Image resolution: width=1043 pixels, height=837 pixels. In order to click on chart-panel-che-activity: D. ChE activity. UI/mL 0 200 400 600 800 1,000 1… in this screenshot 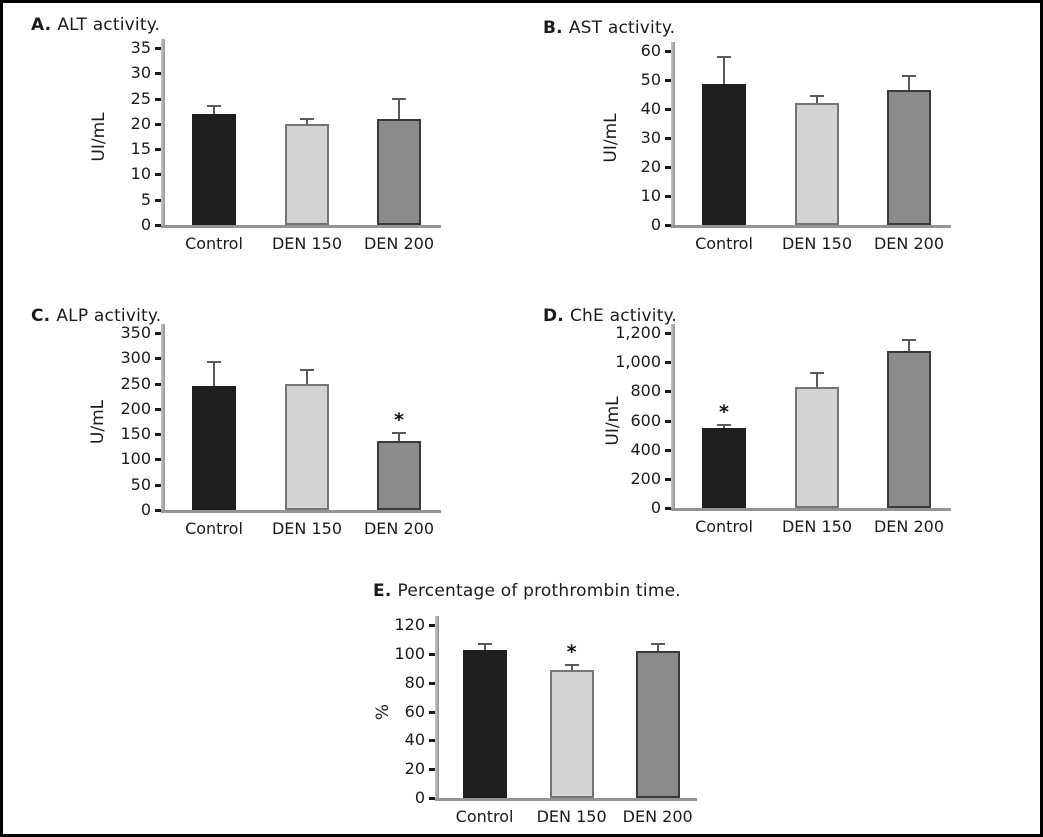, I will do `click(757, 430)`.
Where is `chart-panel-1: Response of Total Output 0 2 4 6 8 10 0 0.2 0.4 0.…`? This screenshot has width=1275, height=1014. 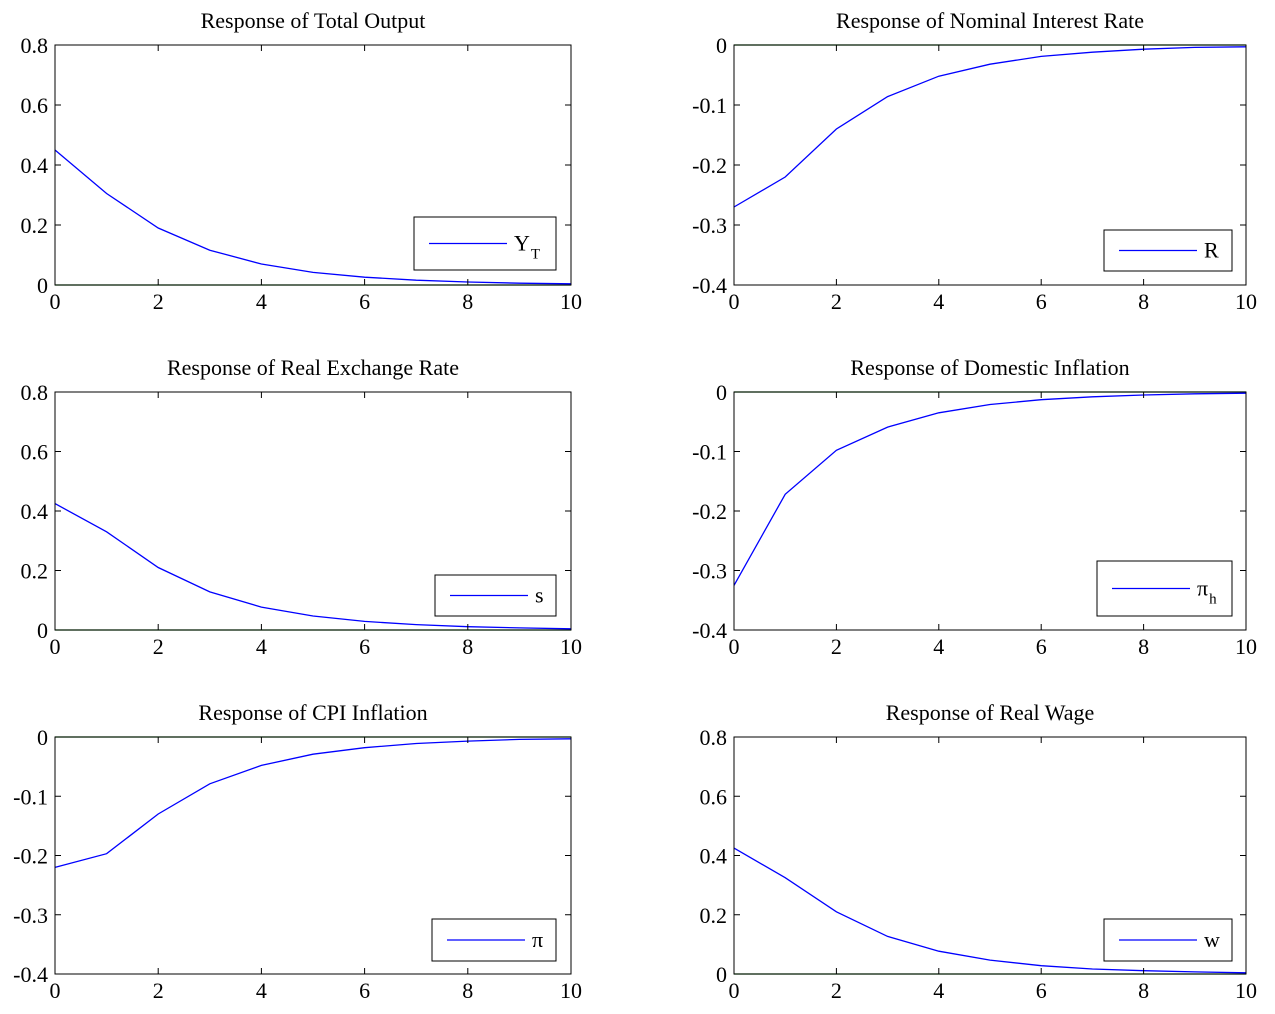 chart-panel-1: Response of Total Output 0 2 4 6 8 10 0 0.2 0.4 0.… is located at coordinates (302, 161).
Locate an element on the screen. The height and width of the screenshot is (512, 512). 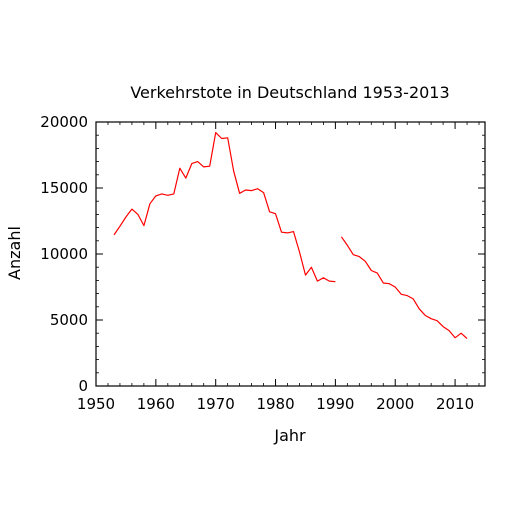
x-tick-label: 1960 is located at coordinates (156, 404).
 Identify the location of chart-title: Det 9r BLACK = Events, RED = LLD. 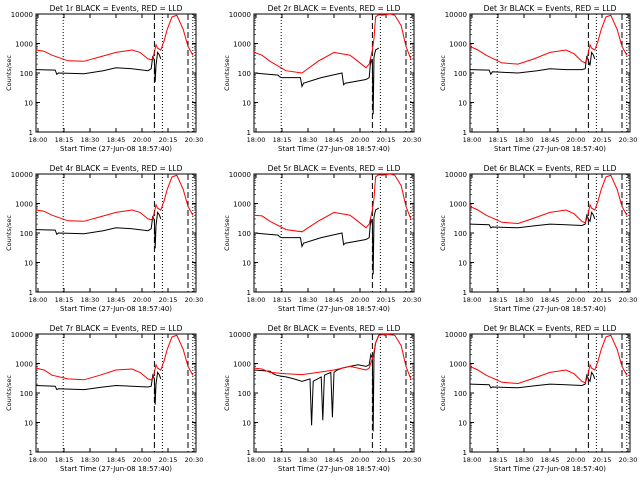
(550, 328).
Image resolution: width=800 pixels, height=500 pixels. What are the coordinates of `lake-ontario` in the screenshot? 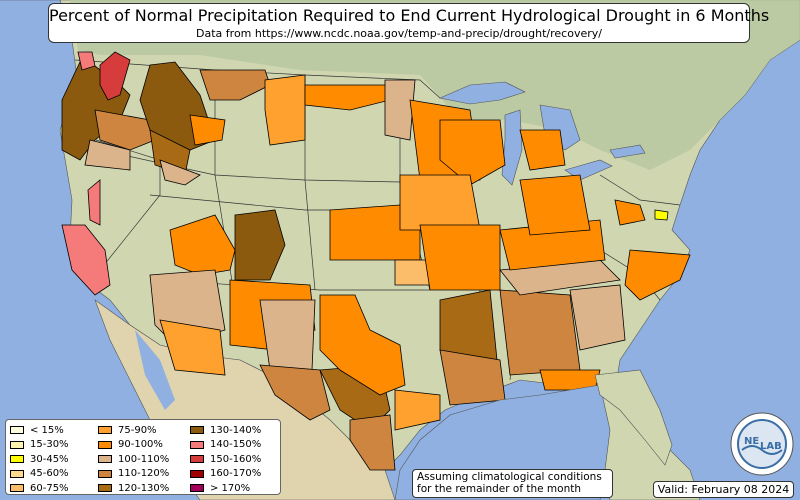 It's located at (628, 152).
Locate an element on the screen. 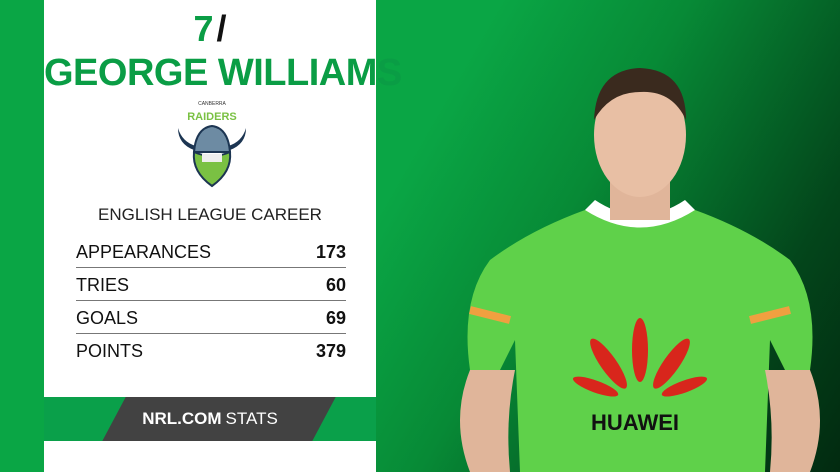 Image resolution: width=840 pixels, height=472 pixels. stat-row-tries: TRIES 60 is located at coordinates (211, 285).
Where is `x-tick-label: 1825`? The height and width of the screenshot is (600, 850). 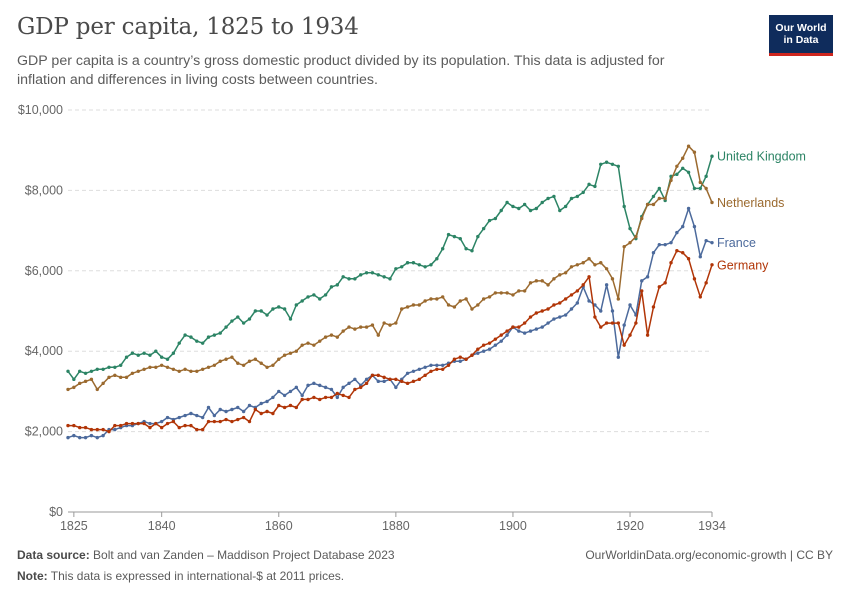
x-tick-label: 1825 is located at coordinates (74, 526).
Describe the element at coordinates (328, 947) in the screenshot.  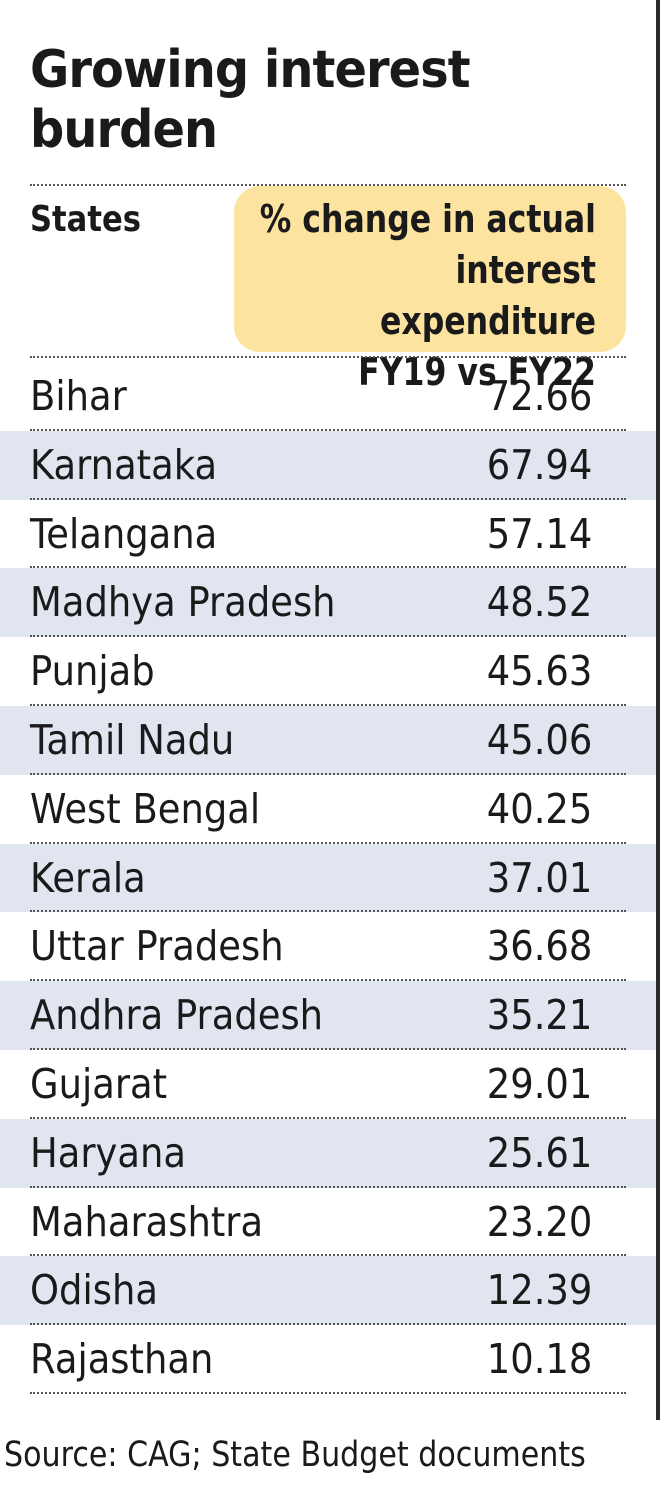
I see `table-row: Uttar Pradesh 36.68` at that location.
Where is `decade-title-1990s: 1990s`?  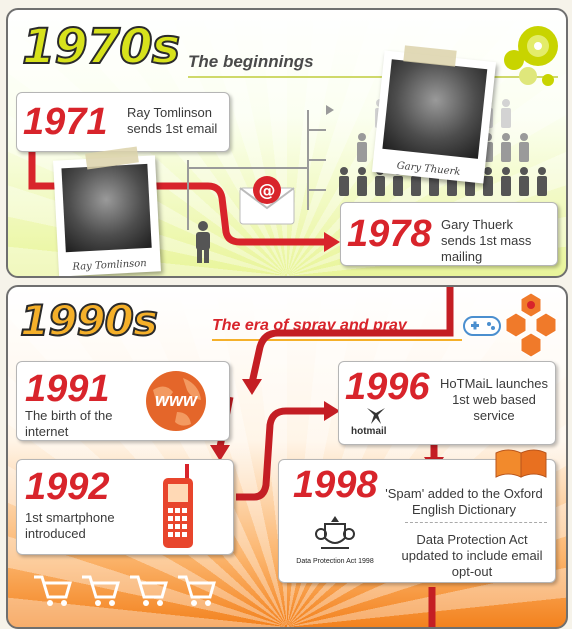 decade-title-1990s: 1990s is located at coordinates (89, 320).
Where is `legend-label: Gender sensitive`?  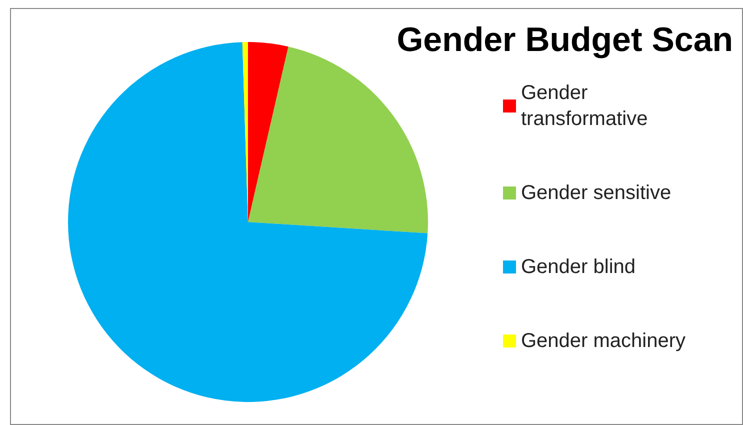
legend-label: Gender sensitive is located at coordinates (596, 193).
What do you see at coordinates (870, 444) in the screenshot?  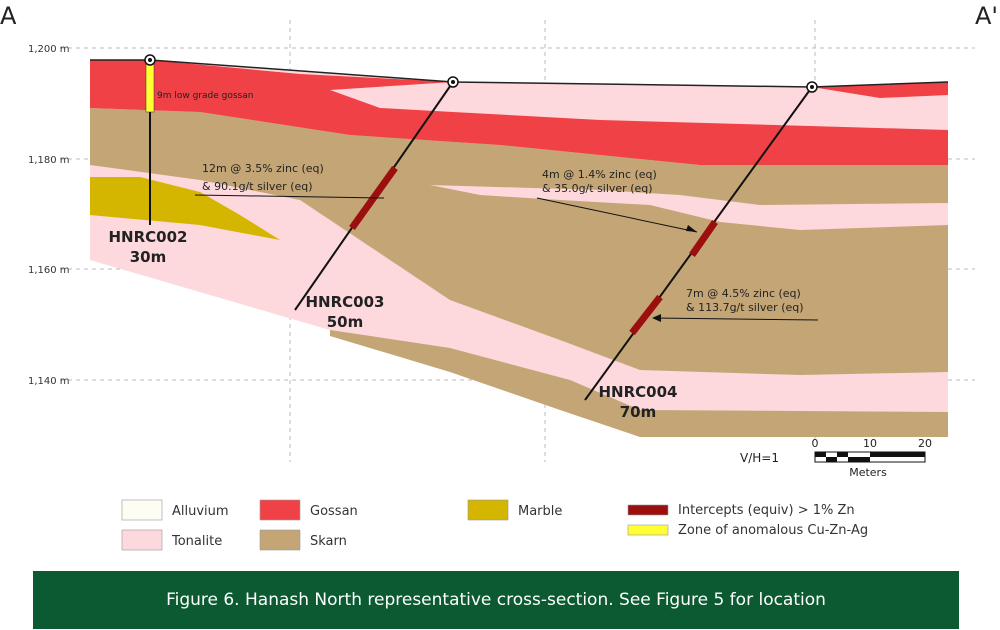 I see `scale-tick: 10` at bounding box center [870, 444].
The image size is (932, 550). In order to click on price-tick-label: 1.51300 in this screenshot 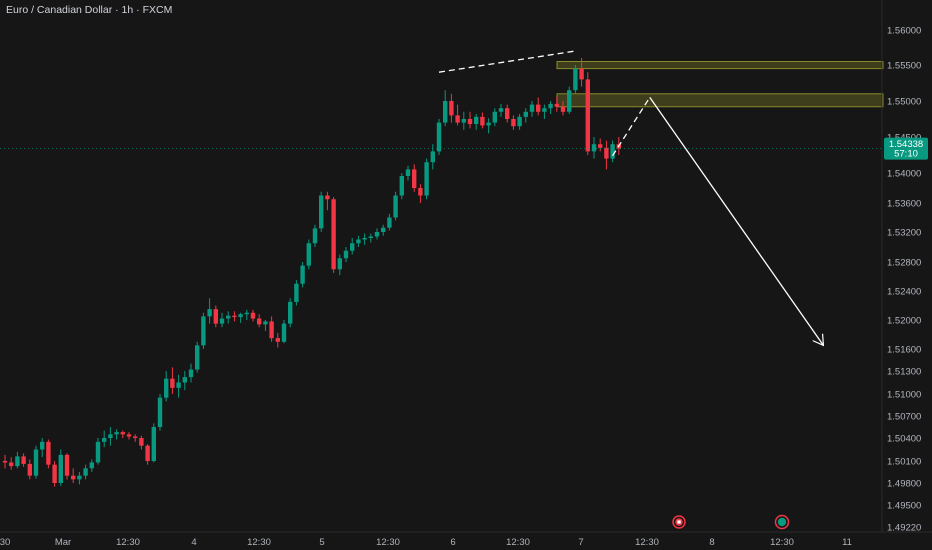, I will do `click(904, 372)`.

.....

*What the task asks:*
Render the listing as a Markdown table with the columns Row and Line, starting at the line that contains "is (600, 850)." and ending after the line that contains "at that location.". Number each line in Row, skip any blank lines, and leave out the pictures.

*Result below:*
| Row | Line |
|---|---|
| 1 | Where is `x-tick-label: 1825`? The height and width of the screenshot is (600, 850).  |
| 2 | x-tick-label: 1825 is located at coordinates (74, 526). |
| 3 | Describe the element at coordinates (328, 947) in the screenshot.   |
| 4 | I see `table-row: Uttar Pradesh 36.68` at that location. |